A Breaking Point: Kathryn Bigelow, the first woman ever to win Best Director

By Robyn Gordon
March 8, 2010

Last night’s 82nd Academy Awards saw film history made with the first woman ever winning the Oscar for Best Director.  Kathryn Bigelow, director of the 2008 American war film, The Hurt Locker, which follows a United States Army Explosive Ordnance Disposal (EOD) team during the Iraq War, took home the Oscar over ex-husband James Cameron for his direction of Avatar, in addition to Quentin Tarantino for Inglourious Basterds.  Bigelow is only the fourth woman in history and the second American woman to be nominated for the honor of Best Director, following Lena Wertmuller for Seven Beauties (1975), Jane Campion for The Piano (1993) and Sofia Coppola for Lost in Translation (2003).  Bigelow’s win is certainly appropriate in celebrating today’s International Women’s Day.

Bigelow, a graduate of Columbia University’s film program, began her film career in 1978 with The Set-Up, a 20-minute short deconstruction of violence in film.  She then released her first feature-length film in 1982, The Loveless, a biker movie which she co-directed with Monty Montgomery.  Other notable projects include Point Break (1991), Strange Days (1995), written and produced by her ex-husband, James Cameron, and 2002′s K-19: The Widowmaker, which starred Harrison Ford and Liam Neeson.  Following K-19, it would be six years, until The Hurt Locker, before Bigelow would return to the director’s seat.

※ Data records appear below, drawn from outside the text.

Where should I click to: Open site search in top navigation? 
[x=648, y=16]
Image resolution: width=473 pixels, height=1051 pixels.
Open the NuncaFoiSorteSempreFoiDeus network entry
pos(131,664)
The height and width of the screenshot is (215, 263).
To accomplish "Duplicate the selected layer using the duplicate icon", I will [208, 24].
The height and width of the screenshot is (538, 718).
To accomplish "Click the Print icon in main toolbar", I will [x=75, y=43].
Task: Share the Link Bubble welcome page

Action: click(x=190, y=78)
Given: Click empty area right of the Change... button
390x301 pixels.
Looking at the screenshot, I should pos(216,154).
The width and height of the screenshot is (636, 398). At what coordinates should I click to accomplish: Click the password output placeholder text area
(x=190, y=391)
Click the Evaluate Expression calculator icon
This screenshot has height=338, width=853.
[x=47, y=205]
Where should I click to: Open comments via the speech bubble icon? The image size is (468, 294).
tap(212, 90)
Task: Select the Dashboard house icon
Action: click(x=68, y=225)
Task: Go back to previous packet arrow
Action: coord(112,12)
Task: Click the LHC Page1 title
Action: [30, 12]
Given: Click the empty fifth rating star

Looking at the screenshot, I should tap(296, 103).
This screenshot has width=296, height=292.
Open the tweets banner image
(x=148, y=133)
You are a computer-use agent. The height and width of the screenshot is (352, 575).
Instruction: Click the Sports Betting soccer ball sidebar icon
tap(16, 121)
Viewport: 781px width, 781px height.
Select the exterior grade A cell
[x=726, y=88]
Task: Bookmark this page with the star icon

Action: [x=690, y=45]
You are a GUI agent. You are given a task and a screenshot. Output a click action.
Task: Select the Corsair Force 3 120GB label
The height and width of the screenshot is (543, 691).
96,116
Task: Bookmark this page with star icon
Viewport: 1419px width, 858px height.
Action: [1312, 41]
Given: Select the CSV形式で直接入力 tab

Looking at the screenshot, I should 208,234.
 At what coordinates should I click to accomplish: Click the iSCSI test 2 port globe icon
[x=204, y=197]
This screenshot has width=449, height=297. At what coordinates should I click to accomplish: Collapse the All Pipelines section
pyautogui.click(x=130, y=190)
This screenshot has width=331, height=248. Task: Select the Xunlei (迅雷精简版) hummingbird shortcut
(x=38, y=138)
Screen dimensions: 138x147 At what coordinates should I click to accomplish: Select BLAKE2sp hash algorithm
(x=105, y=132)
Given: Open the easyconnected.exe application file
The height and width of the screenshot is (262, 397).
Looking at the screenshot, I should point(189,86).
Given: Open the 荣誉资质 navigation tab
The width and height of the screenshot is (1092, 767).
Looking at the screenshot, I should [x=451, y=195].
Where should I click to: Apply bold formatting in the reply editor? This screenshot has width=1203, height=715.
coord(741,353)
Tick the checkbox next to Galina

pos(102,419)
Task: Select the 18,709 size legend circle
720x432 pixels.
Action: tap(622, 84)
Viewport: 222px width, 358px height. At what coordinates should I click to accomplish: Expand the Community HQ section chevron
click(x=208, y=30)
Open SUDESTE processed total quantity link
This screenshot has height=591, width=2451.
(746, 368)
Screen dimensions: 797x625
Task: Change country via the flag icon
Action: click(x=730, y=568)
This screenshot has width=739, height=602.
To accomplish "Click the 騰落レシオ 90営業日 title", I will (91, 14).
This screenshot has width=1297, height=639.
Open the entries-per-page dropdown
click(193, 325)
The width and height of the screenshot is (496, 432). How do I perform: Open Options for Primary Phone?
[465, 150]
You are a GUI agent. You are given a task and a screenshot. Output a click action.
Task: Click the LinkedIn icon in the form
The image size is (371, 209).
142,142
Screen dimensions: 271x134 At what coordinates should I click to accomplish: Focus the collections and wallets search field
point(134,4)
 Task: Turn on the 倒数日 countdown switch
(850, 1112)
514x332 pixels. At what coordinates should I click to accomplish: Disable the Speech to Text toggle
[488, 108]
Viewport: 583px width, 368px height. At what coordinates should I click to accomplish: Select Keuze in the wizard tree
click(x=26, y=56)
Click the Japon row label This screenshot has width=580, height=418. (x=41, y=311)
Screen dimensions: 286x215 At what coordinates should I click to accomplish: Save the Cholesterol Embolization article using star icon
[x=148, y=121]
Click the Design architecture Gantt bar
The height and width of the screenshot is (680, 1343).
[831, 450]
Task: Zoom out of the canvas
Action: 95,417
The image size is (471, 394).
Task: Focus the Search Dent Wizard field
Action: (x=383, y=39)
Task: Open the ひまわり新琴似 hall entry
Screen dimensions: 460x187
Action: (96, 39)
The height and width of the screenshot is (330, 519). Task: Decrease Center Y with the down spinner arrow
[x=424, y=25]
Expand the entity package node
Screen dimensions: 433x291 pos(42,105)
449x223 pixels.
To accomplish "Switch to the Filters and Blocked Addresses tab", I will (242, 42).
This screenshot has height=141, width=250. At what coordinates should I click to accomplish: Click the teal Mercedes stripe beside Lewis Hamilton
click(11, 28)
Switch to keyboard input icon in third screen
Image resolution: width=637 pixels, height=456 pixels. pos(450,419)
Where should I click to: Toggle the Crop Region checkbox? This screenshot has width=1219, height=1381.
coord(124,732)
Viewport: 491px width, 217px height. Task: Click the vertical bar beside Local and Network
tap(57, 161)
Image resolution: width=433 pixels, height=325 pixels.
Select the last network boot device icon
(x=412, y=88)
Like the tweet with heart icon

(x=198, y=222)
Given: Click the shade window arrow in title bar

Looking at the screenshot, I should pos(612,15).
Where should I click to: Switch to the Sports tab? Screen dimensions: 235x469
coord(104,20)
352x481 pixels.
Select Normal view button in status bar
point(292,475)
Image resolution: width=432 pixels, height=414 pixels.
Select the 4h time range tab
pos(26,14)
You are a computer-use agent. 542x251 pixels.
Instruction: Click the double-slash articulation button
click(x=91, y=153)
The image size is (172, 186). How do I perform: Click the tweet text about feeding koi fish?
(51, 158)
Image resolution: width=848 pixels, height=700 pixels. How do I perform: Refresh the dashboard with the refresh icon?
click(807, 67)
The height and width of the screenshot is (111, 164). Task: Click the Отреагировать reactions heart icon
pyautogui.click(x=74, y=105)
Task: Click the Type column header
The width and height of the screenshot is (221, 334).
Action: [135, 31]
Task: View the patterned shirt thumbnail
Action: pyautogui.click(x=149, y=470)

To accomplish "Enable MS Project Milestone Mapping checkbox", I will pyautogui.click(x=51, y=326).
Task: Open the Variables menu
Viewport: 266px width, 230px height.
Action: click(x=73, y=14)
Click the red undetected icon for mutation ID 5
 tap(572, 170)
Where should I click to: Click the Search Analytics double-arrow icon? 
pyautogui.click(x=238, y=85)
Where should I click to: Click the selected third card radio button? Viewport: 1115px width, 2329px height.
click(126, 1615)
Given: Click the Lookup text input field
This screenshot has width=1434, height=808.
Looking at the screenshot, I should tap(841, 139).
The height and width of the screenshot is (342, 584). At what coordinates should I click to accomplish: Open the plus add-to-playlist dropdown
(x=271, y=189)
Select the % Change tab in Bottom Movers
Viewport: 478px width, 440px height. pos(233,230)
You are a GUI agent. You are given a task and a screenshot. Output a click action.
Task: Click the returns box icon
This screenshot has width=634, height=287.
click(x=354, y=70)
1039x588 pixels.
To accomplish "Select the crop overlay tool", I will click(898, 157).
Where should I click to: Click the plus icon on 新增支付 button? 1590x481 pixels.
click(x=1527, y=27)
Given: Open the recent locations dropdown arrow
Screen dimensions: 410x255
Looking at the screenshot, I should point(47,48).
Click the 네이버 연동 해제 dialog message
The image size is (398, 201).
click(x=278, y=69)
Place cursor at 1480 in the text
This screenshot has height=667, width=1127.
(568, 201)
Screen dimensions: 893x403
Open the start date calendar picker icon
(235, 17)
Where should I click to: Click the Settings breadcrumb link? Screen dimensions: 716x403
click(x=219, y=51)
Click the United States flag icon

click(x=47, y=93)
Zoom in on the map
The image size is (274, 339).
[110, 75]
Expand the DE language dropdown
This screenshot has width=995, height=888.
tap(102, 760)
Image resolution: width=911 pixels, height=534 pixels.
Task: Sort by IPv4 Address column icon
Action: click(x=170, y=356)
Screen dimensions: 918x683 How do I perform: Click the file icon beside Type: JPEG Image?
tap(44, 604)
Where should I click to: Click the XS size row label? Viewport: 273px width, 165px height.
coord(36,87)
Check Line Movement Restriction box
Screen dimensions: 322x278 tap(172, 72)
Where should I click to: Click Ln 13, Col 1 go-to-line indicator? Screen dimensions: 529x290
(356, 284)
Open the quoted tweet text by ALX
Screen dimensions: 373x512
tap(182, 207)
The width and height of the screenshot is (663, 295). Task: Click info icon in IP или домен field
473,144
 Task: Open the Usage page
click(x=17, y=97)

Although Bigelow described her win as “the moment of a lifetime,” and Best Director presenter Barbra Streisand declared that finally “the time has come” for a female Best Director winner, Bigelow more importantly asserted that she “long[s] for the day when a [gender] modifier can be a moot point.”  She ended her acceptance speech with a dedication to “the women and men who risk their lives on a daily basis in Iraq and Afghanistan.”